OVERALL EPISODE NUMBER: 562
STORY NUMBER: 118
TRANSMITTED: Monday 11 January 1982
WRITER: Christopher H. Bidmead
DIRECTOR: Fiona Cumming
SCRIPT EDITOR: Eric Saward
PRODUCER: John Nathan-Turner
RATINGS: 10.4 million viewers
FORMAT: DVD: Doctor Who - New Beginnings (The Keeper of Traken/Logopolis/Castrovalva)
The Doctor, unsure of who he is, is taken into Castrovalva's dwellings by the hunting party and made welcome. He is given a bed for the night and as he drifts off to sleep is visited by the Portreeve who lets slip that he knows who the Doctor is. Tegan & Nyssa are admitted too, and after being allowed to see the Doctor they retire to bed. Nyssa sees an image of Adric in his mirror who advises them to make sure the Doctor stays there and not to reveal that he is missing, The next morning they meet with the Portreeve and the librarian Shardovan. The Portreeve shows them his tapestry which re-arranges itself to show past events and is the source of the Portreeve's knowledge. Watching Nyssa & Tegan carry him to Castrovalva makes the Doctor realise something is wrong and a remark by a child makes him realise Adric is missing. He confronts Nyssa & Tegan who tell him Adric is missing but when they try to leave Castrovalva they discover it's subject to a spatial disturbance which folds in on itself trapping them....
How nice it is to find an alien society that doesn't all want to kill the Doctor for once? They seem genuinely pleased to have him there. I can remember watching this episode at the time and thinking "The Master's there somewhere" and thinking it must be the librarian Shardovan cos he's wearing black and has a moustache........ Incidentally doesn't the actor playing Shardovan, Derek Waring, look like Edward Brayshaw of the Doctor Who stories The Reign of Terror & The War Games and famed for being Harold Meaker in the children's TV series Rentaghost?
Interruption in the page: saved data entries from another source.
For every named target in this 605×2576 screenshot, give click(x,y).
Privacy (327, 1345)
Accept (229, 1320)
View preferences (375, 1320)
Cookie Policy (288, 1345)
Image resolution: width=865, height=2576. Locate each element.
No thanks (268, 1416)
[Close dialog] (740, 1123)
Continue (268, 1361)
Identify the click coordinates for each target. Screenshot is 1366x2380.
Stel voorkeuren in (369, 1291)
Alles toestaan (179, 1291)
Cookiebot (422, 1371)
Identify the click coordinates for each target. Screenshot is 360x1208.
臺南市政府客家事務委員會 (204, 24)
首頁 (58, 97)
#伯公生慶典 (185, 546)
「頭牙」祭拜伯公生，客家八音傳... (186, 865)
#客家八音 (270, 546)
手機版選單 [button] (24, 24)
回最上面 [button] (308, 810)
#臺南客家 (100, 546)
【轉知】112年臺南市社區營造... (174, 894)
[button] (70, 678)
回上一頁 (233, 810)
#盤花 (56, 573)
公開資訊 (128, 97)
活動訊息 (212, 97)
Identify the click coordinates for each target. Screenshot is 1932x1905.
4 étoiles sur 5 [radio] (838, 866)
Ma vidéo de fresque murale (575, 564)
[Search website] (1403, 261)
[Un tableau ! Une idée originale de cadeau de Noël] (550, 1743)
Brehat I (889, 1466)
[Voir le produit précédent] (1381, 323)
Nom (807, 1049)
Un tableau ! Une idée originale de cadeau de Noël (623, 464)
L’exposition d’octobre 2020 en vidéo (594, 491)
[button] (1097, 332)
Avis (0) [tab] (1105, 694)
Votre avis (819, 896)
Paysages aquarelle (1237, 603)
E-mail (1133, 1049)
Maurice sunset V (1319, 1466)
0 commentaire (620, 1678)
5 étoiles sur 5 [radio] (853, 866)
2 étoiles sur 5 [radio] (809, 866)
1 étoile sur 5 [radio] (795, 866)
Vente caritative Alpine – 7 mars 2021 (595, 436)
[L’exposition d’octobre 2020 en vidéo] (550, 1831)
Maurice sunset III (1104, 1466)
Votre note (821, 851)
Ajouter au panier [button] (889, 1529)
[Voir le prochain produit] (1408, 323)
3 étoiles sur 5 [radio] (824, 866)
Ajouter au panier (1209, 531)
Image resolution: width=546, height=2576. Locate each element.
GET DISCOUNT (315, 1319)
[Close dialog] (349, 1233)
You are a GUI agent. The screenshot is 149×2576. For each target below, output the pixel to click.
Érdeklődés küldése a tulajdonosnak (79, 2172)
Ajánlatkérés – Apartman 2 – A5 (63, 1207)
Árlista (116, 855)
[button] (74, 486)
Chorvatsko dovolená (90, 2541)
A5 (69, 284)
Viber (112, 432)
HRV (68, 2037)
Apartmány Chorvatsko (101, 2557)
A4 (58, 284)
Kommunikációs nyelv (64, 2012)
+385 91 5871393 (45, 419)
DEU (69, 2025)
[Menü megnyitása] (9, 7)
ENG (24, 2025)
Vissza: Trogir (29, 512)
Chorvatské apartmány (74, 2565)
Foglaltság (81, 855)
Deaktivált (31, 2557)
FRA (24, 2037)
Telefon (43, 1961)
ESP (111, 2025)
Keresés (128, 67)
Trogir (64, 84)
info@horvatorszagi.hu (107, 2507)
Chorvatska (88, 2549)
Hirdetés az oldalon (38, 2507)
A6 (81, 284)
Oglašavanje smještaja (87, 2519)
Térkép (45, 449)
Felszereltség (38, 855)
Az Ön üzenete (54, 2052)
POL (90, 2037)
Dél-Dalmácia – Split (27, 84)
The end of the episode, with the entrances and exits from Castrovalva looping round on each other expose the origins of the story which can be found in the works of M. C. Escher, especially Relativity and Ascending and Descending, both of which depict concepts similar to what we see here. A third Escher illustration, Castrovalva provides both the title of the story and the concept of a fortified town on a hill. Christopher H. Bidmead's novelisation of Logopolis is dedicated to Escher.
Castrovalva wasn't the original opening story for this season. A story called Project Zeta Sigma had been commissioned from the writers of Meglos, John Flanagan and Andrew McCulloch. However concerns about the script led to it being dropped and the by now former script editor Christopher H. Bidmead was asked to draft a replacement. This resulting delay in a completed script being available meant that Castrovalva was made fourth in the 1982 recording block after Four to Doomsday (broadcast second), The Visitation (broadcast fourth) and Kinda (broadcast third). Bear this in mind as the identity of the script editor changes from story to story!
Director Fiona Cumming makes her debut on this story: she was previously assistant floor manager on The Massacre, and then Production Assistant on The Highlanders (a film cut off exists of her operating a clapperboard from this story), The Seeds of Death & The Mutants.
We have one of the Doctor Who greats amongst us for these last two episodes: playing the physician, Mergrave, is Michael Sheard who was previously in The Ark as Rhos, The Mind of Evil as Dr. Roland Summers, Pyramids of Mars as Laurence Scarman and The Invisible Enemy as Lowe. He's got one more appearance to come in Remembrance of the Daleks as the Headmaster. Before then he'd find lasting fame as Mr Bronson in Grange Hill. According to the Matrix Databank the actress playing the child that speaks to the Doctor, Souska John, is the niece of Caroline John, who played former companion Liz Shaw.